I came across this passage while browsing the net:
Too hot. Blanket off. Too cold. Blanket on. Hot again… sticks foot out of blanket, hears creepy noise. Sticks foot back in.
I laughed because it is too familiar. But with me that is only the beginning. In no circumstances I can let my foot out, remember what Stephen King said about protecting your feet and ankles at all cost from the thing under the bed? That’s one of the reasons. The other reason is my brain. Yes you read it right, I said: my brain.
My brain has a knack of keeping me awake when I am about to find my way to la-la land. If I’m getting comfortable and drifting off it will say something like this: Hey, look at you, you’re almost asleep. I bet you don’t know that. Isn’t it wonderful to not realize you’re drifting off to sleep? You’re almost there; just a little bit more and you’re off. And this and that, etc. etc. etc. By the time it finishes, I am already wide awake.
Other times it will trick my whole body of feeling itchy. The itch will start on the small of my back; from there it will spread freely, only I cannot guess where. It can go whole night on and on and on… Till I am not only wide awake, I will feel murderous also and close to insanity.
I read somewhere that if you lay nonchalantly you will get more comfortable easily and thus fall asleep faster. Just let your body drape across the bed let your hands, feet and head stay where it naturally fall down and keep them there. Just like babies. They can fall asleep in the most strange, unnatural positions which for us adults painful to watch.
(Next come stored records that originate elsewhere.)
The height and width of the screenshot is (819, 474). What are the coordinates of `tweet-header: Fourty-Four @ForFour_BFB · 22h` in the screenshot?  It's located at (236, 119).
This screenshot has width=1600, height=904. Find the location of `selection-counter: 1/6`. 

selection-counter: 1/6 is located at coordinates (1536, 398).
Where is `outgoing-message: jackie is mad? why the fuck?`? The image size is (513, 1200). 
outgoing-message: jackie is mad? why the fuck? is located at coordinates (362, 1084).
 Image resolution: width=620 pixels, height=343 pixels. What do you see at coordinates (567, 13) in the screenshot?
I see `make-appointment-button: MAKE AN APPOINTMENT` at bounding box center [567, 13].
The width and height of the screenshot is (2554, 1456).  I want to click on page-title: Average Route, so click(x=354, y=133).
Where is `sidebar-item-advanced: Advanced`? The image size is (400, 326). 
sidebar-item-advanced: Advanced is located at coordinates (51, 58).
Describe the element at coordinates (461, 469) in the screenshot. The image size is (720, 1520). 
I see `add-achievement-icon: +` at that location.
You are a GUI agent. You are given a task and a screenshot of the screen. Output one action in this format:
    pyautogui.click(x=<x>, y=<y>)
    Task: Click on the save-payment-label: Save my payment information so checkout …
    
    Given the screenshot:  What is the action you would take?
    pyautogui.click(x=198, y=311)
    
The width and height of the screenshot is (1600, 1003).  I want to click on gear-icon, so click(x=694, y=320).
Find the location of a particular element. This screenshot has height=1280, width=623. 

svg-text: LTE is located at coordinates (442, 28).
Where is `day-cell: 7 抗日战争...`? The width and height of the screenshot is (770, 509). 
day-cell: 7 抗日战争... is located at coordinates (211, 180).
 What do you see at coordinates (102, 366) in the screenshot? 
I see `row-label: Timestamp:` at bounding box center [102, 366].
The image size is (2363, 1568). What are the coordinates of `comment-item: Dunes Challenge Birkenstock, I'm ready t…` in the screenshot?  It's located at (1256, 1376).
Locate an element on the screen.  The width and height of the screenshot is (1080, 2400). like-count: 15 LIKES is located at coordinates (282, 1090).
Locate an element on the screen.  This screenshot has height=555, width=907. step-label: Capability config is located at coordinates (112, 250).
We always have the urge to arrange them into stances we think are more cosy, snug or secure. My father taught us not to do it. He said if they managed to fall asleep in that position, they must be comfy enough.
With me, that thoughts last only for a couple of minutes before my brain try to convince me that perhaps moving my feet, hands or head an inch farther or nearer to anything is more comfortable than my current position. And before I know what’s happening, my appendages will move on their own accord looking for the most desirable place to settle, ending up with me not sleeping at all.
My brain only allows me to lie on my back. Lying on my side whether left or right will trigger all the nightmare and horror scenarios in its repertoire, ranging from a Ju-On creeping from under the bed and lying next to me hugging me from behind to the Grim Reaper itself caressing my hair from the back. To prevent this I put two pillows against the open headboard of my bed, another two on my left side and a giant hotdog pillow on my left. Sometimes it works, often times not.
If there is any window in the bedroom that is reason enough for my brain to conjure up Danny Glick from Salem’s Lot hanging outside suspended in the air looking through the glass begging to be let in. There is no way it will allow me to lie with my back to the window. Better to be aware at all times than be sorry, it reasons.
Added to all of that lately are hot flashes, night sweats and the urge to urinate frequently. About these symptoms I don’t wish to elaborate right now. There is no need anyway. You understand.
That’s it. You got the picture of my nightly adventure. There is more but I’ll keep it for myself for the time being. Goodnight and sweet dreams.